As always, we welcome future contributions from teachers, practitioners, academics, policymakers and all who have a stake in lifelong learning. While we continue to attract writers from the four nations of the UK, we also welcome contributions from all parts of the globe. If you have an idea for a future blog post, please contact members of our editorial team. The BERA Blog is open to anyone to make a submission, and our editorial team looks forward to working with an even more diverse group of contributors next year. Our downloadable BERA Bites teaching resources continue to grow in popularity, as do our BERA Blog special issues, with more issues planned for the coming year. If you would like to curate one of either of these collections, please contact a member of the BB’s editorial team or BERA’s Acting Publications Manager, Claire Castle.
We hope you have enjoyed this annual BB round-up and we are sorry – particularly to the authors whose work could not be included here – that we can’t cover all of the many themes and blog posts that the blog has engaged with over the past 12 months. However, we do hope that this overview has given you some sense of the diversity, depth and impact of the work we publish.
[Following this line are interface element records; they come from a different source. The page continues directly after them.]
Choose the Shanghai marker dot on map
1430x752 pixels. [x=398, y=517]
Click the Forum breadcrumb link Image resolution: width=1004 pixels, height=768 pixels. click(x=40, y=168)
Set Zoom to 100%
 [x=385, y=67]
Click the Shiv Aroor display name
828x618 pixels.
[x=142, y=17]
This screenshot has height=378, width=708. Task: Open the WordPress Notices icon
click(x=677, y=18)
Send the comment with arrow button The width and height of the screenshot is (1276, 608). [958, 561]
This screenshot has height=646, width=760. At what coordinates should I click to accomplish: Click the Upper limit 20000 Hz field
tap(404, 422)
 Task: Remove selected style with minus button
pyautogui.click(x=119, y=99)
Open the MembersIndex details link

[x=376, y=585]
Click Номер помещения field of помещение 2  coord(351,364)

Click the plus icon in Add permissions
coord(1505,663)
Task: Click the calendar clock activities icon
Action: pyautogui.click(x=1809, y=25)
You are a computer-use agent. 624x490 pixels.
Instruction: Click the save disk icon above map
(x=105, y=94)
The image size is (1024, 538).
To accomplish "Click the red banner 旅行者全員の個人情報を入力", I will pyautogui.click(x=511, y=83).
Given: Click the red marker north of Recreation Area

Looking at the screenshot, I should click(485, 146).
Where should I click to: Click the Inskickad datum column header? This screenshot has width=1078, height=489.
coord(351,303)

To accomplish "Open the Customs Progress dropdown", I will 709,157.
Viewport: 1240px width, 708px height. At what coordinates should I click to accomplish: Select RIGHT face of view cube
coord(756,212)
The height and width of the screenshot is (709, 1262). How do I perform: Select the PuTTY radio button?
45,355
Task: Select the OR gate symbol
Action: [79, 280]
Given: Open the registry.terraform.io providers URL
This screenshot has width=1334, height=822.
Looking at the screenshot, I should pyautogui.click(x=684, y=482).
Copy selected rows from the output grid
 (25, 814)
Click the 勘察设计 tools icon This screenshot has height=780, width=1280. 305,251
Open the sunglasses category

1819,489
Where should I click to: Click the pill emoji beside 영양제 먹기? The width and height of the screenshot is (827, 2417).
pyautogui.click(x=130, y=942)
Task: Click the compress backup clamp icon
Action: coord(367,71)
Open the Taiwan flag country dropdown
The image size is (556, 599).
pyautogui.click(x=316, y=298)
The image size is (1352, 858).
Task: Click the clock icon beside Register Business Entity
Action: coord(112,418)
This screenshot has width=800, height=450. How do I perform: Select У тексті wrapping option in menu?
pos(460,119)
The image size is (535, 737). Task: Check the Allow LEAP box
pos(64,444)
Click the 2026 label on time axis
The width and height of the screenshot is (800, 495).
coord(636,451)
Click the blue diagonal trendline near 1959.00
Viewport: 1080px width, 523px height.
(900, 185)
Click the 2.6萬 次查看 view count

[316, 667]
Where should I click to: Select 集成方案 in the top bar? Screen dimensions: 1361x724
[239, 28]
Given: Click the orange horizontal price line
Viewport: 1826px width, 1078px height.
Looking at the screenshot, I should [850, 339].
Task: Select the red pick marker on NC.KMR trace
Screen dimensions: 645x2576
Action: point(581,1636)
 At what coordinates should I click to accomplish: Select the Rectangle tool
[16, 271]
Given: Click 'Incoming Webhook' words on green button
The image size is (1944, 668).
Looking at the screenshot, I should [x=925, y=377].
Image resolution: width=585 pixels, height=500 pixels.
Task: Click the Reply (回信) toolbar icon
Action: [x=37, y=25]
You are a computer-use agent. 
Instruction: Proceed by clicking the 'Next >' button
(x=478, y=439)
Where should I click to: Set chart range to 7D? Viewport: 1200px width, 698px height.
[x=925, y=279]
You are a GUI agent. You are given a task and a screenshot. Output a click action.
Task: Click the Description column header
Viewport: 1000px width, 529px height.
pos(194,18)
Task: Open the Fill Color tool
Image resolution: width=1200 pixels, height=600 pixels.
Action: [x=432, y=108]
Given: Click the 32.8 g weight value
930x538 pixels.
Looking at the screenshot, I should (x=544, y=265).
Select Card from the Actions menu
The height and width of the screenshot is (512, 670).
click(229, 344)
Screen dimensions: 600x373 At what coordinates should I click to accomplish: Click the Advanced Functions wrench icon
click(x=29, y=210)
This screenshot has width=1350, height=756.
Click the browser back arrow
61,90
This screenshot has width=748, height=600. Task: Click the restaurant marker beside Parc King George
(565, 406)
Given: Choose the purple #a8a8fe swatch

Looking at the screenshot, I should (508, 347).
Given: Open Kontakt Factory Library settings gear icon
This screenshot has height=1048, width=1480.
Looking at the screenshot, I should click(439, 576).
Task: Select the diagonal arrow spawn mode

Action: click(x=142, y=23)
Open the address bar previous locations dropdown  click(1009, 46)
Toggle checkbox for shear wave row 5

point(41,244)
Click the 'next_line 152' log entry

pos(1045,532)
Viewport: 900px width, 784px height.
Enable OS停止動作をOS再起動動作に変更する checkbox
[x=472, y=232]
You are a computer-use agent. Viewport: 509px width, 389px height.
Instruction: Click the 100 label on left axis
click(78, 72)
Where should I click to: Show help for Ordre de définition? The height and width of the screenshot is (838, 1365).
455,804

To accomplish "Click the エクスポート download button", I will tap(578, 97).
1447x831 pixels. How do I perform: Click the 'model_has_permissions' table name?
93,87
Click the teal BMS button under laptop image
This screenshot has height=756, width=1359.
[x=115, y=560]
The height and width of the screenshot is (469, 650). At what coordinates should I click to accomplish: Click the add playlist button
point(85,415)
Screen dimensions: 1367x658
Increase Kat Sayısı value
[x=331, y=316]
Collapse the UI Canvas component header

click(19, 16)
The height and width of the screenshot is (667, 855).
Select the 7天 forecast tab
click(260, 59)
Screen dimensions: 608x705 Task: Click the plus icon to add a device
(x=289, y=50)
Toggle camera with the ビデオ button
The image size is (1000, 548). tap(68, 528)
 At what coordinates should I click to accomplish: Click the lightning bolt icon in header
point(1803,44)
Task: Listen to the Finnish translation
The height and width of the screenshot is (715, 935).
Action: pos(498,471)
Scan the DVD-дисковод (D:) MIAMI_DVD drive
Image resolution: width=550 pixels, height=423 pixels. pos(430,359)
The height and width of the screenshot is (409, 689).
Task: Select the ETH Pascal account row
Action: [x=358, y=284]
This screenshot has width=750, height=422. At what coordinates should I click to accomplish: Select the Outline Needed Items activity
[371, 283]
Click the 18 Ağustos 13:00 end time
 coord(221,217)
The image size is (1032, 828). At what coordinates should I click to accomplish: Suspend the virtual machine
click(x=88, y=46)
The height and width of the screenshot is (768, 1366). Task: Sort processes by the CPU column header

A huge thanks from me to our wonderful BERA Blog co-editors Alison Fox, Barbara Skinner, Naomi Flynn, Kathryn Spicksley, Elizabeth Rushton and Jennifer Agbaire (not least for putting up with me!). Massive thanks too to BERA’s Publications Manager Hannah Marston and Acting Publications Manager Claire Castle; BERA’s CEO Nick Johnson (for dreaming up the BERA Blog in the first place), and everyone in the BERA office for their work supporting the BB, including Paru Rai for creating the BERA Blog NEWSLETTER, which has been so instrumental, this year, in increasing the optics that the BB has generated these past 12 months.
Most of all, though, we would like to thank all our authors – your creativity, inspiration and patience lie behind the success story that the BERA Blog has become. We wish all our readers and authors a safe, joyous and relaxing festive season, and let us hope that 2025 brings happier times to one and all.